- WORK INSTRUCTION -
Line filter on the word "Grid": copy each matching line from the entries.
━━━━━━━━
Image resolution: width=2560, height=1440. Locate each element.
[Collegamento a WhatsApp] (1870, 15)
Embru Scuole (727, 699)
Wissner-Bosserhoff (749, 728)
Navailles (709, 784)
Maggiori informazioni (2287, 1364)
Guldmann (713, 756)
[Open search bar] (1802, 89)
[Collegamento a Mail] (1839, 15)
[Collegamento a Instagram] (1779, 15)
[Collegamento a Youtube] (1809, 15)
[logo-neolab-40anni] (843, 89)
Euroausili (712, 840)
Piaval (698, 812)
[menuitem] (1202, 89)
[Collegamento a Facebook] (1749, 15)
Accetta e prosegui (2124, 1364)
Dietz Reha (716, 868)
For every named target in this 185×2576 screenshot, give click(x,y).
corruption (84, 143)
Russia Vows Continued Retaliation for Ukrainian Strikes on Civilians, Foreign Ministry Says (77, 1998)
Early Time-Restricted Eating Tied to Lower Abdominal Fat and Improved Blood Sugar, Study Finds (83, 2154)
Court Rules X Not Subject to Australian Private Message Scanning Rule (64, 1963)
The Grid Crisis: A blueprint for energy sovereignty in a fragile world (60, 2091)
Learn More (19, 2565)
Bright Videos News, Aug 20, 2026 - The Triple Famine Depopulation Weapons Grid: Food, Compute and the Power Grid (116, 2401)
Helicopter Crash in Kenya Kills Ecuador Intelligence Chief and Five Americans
━━━━━━━━
- WRITTEN RESPONSE -
The Grid Crisis: A blueprint for energy sovereignty in a fragile world (60, 2091)
Bright Videos News, Aug 20, 2026 - The Triple Famine Depopulation Weapons Grid: Food, Compute and the Power Grid (116, 2401)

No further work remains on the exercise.